Actually, i would like to protect personal device access to LAN network.
So, i use Squid Guard and i get the trouble with Mobile Phone. (Can not install Certificate, can not access to internet)

letuanvn · Feb 20, 2020, 9:46 AM

Anybody can help?

Gertjan · Feb 20, 2020, 10:27 AM

@letuanvn said in How deploy Certificate automation to mobile (IOS, Android) use Squid Proxy?:

Mobile Phone

Well ... for the iPhones/iPad, etc your ok, right ? You saw the link. It's hands-on time now.
Pretty sure by now that 'the other one' (Samsung) can import certs also.

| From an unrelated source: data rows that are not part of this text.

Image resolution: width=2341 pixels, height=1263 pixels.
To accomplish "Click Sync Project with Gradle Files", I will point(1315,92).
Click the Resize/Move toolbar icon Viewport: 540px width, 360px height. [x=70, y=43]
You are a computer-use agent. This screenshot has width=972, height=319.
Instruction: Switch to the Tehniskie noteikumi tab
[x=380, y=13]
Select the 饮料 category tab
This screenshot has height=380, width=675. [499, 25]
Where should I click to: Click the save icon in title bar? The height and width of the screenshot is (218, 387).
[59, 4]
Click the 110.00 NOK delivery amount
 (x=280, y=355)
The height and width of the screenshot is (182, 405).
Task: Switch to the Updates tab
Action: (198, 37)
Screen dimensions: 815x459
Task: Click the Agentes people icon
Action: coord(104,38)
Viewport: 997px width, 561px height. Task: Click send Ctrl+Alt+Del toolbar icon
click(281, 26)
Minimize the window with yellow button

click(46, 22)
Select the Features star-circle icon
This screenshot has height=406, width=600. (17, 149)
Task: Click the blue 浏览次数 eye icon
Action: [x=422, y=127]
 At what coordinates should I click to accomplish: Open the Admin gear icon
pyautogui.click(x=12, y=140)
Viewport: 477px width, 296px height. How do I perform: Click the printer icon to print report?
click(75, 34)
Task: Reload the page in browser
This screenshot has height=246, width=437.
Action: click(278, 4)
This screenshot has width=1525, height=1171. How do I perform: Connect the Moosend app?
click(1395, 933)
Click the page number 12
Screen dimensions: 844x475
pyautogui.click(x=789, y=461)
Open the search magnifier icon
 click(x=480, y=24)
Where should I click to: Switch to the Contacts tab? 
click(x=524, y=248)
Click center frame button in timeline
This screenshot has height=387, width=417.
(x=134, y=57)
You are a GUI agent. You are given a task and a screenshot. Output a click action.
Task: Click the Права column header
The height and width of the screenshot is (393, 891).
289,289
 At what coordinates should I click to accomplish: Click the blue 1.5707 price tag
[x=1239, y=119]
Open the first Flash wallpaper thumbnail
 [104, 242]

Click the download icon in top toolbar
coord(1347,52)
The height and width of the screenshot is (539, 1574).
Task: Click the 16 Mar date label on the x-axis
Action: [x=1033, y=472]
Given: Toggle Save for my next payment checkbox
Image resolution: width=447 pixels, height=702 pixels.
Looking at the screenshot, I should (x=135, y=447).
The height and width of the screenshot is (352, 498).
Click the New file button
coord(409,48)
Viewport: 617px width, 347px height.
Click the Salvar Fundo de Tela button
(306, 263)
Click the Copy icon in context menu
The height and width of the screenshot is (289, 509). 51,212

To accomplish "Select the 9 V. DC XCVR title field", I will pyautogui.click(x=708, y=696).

Why do you want to protect devices ? With Squid ?
All traffic is already TLS ... Mobile devices have no open ports (users can't mess them up as they do with their PC's).
You could even put your AP's in "isolating mode" (something that Windows does as an OS when it asks you if the network is Private or Public).

NollipfSense · Feb 22, 2020, 5:01 PM

@letuanvn said in How deploy Certificate automation to mobile (IOS, Android) use Squid Proxy?:

Anybody can help?

You're stubborn...as Gertjan already stated, it won't work...for Samsung, get an OTG cable and transfer the certificate to a jump drive, then connect the drive to the OTG cable and install...for IOS, you can use iTunes or the iCloud or email as that's a closed environment.

letuanvn · Feb 24, 2020, 2:55 AM

@NollipfSense Thanks for your feedback!
I understood Gertjan mean. But it's a manual action.

NollipfSense · Feb 24, 2020, 3:16 PM

@letuanvn said in How deploy Certificate automation to mobile (IOS, Android) use Squid Proxy?:

@NollipfSense Thanks for your feedback!
I understood Gertjan mean. But it's a manual action.

It cannot be done automatically as you're wanting to do.